Error function for a different standard deviation On Wikipedia I found the definition of the error function
$$\text{erf}(z)=\frac{2}{\sqrt{\pi}}\int_0^z e^{-t^2} \, \text{d}t$$
for a normally distributed random variable $X$ with mean 0 and standard deviation $\frac{1}{\sqrt{2}}$. Then erf$(z)$ then gives the probability that $X$ falls in the range $[-x,x]$.
Wikipedia also says, that the complementary error function (erfc), defined as
$$ \text{erfc}(z)=1-\text{erf}(z),$$
has an upper bound given by
$$\text{erfc}(z) \leq e^{-z^2}. $$
Now I asked myself if one can also define an error function for a different standard deviation?
For $\sigma =\frac{\sqrt{k}e}{v}$ being my standard deviation (with $k,e,v>0$ constants), is it possible to define
$$\text{Erf}(k,v,e,z)= \frac{v}{\sqrt{2\pi k}\cdot e}\int_0^z \exp\left(\frac{-x^2v^2}{2ke^2}\right)\, \text{d}x ?$$
With this new error function, could I also find an upper bound for the complementary error function?
 A: The error function $\operatorname{erf}(x)$ is a specific function and is not equipped with parameters.
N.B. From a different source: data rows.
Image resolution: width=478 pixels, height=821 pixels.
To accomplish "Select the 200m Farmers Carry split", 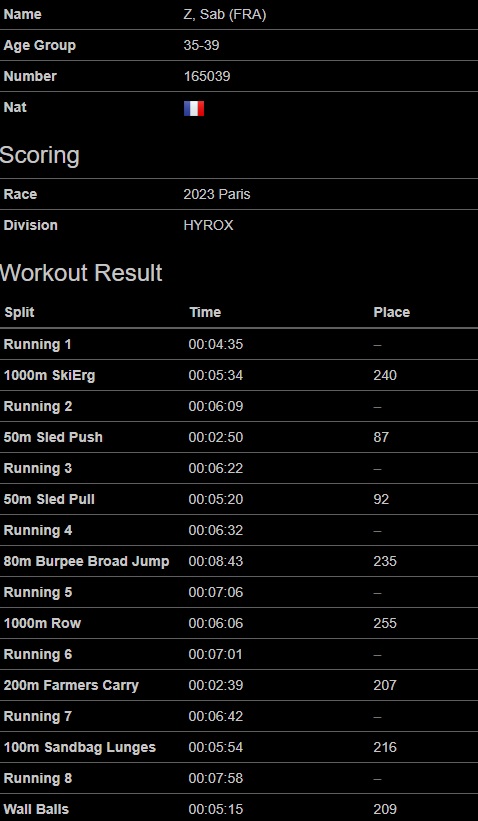I will tap(71, 685).
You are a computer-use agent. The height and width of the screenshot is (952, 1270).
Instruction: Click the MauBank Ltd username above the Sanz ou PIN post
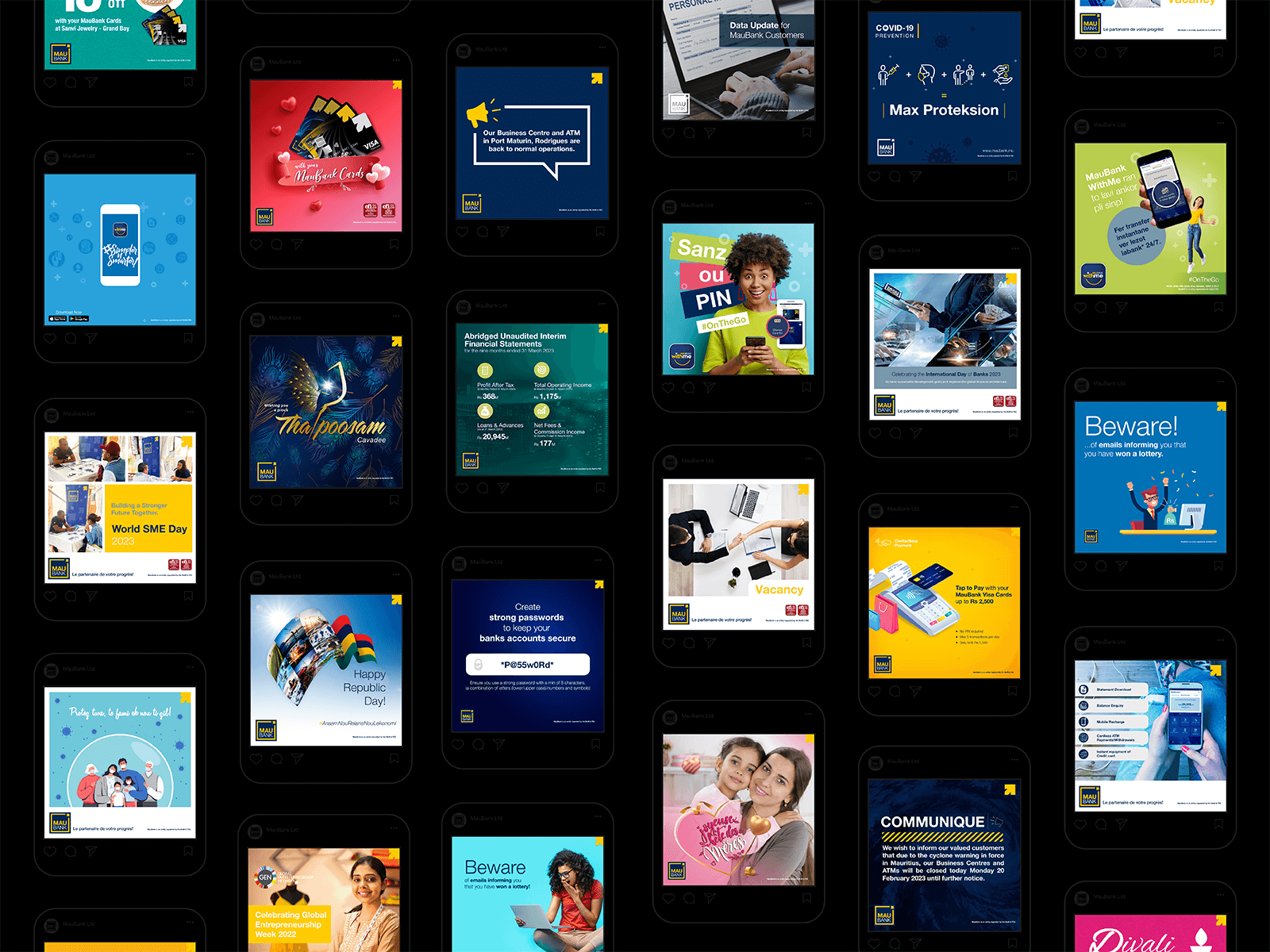[697, 205]
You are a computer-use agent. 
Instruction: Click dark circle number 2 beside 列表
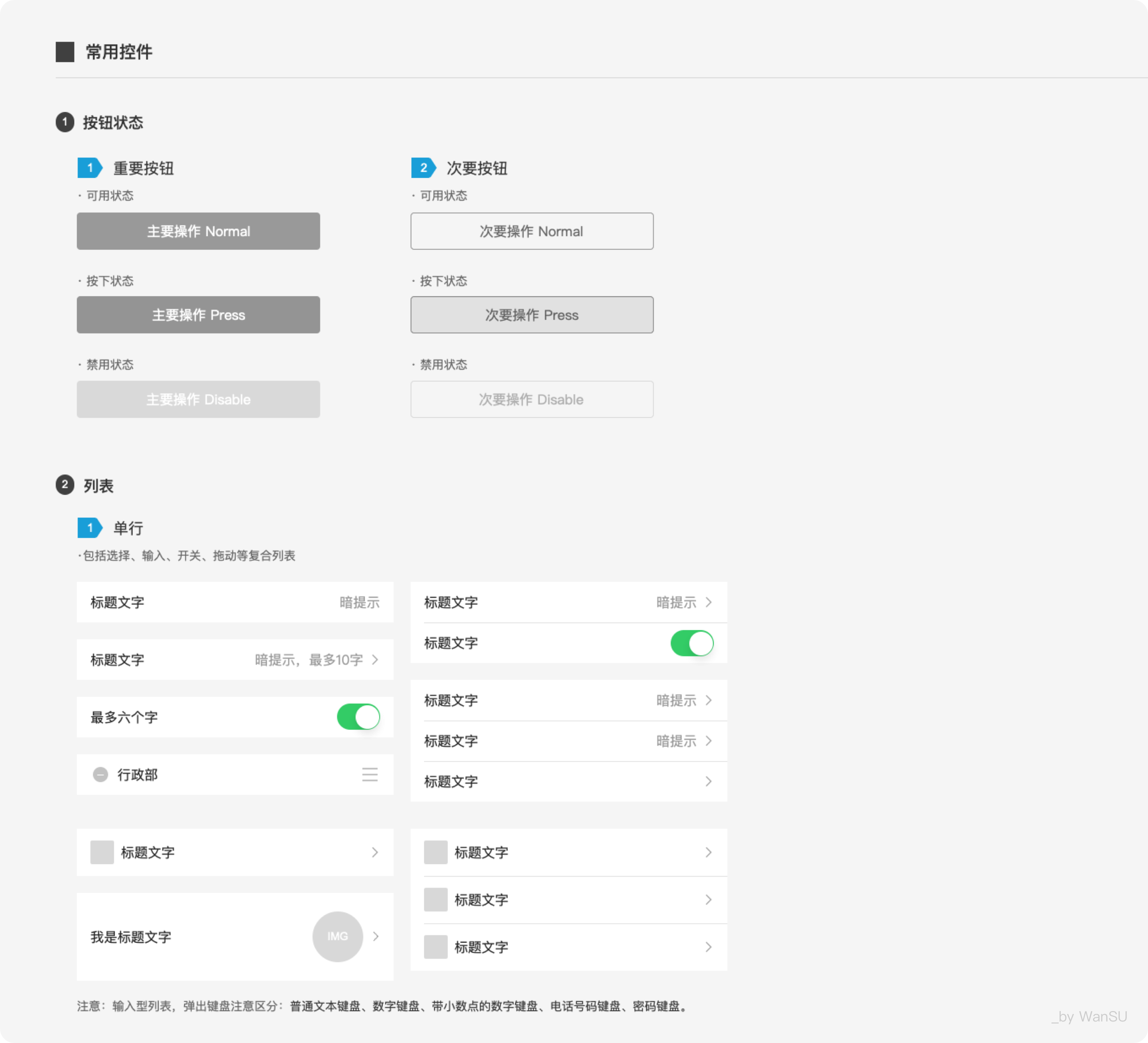[65, 485]
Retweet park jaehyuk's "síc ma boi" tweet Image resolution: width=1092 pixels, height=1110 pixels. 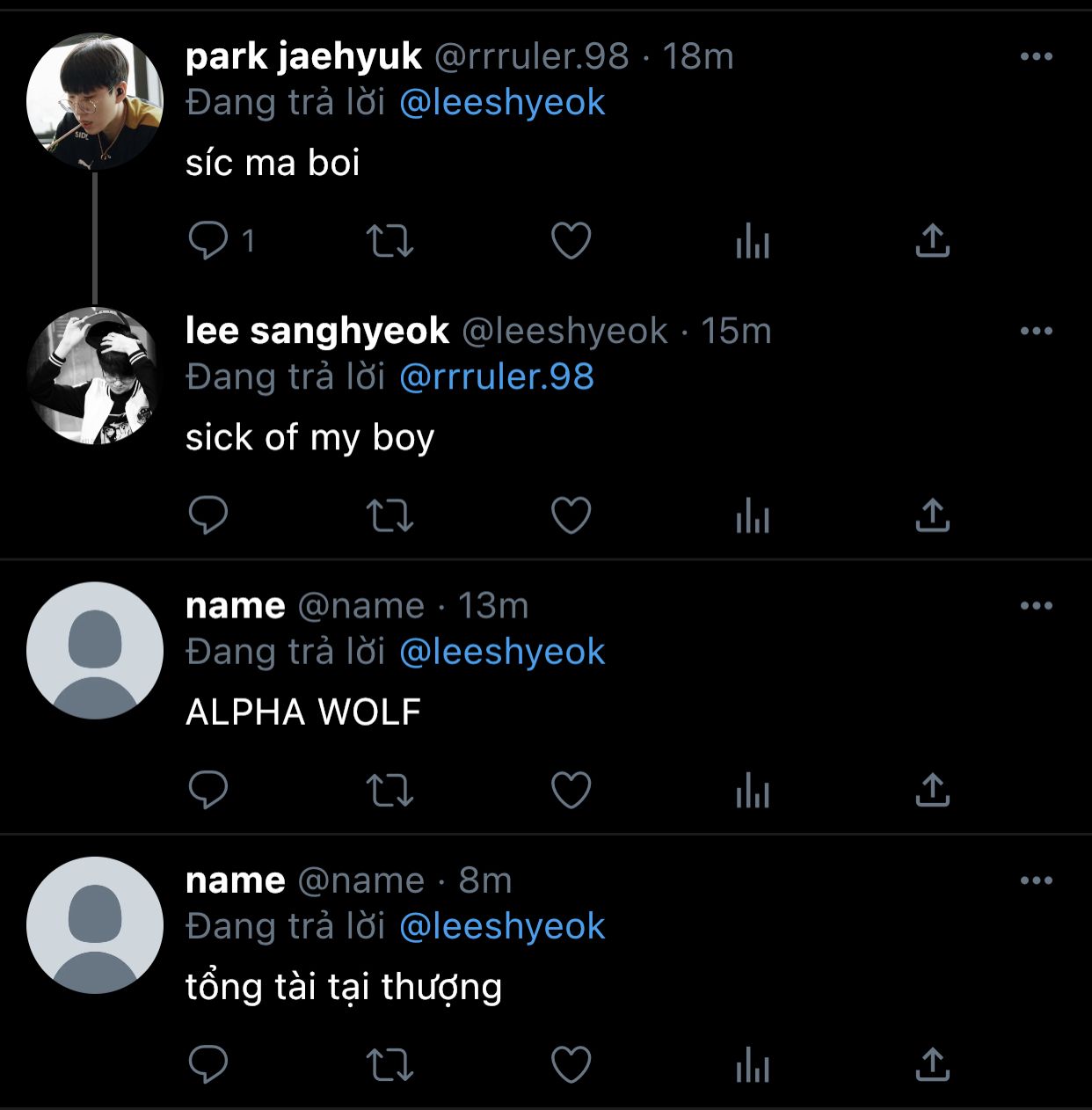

That is to say, there is only one function we mean by the expression $\operatorname{erf}(x)$, in the same way that $x^2$ and $\sqrt{x}$ represent specific, unique functions. And likewise, we can say that $\operatorname{erf}(2)=0.995\ldots$, and not some other value, just as $\sqrt{2}$ equals the particular value of $1.414\ldots$
However, $\operatorname{erf}(x)$ is intimately tied to $\Phi(x |\, \mu, \sigma^2)$, the family of cumulative distribution functions of normal distributions, with mean $\mu$ and variance $\sigma^2$. Every cumulative normal distribution can be regarded as some particular transformation (scaling and translation) of $\operatorname{erf}(x)$, according to the parameters $\mu, \sigma^2$. In particular, we have
$$\Phi(x |\, \mu, \sigma^2) = \frac12\left[1+\operatorname{erf}\left(\frac1{\sqrt{2}}\frac{x-\mu}\sigma\right)\right]$$
So, $\operatorname{erf}(x)$ can be considered as the standard function that represents the family, in the same way as how all parabolas and lines in the plane can be considered as transformations of the functions $x^2$ and $x$.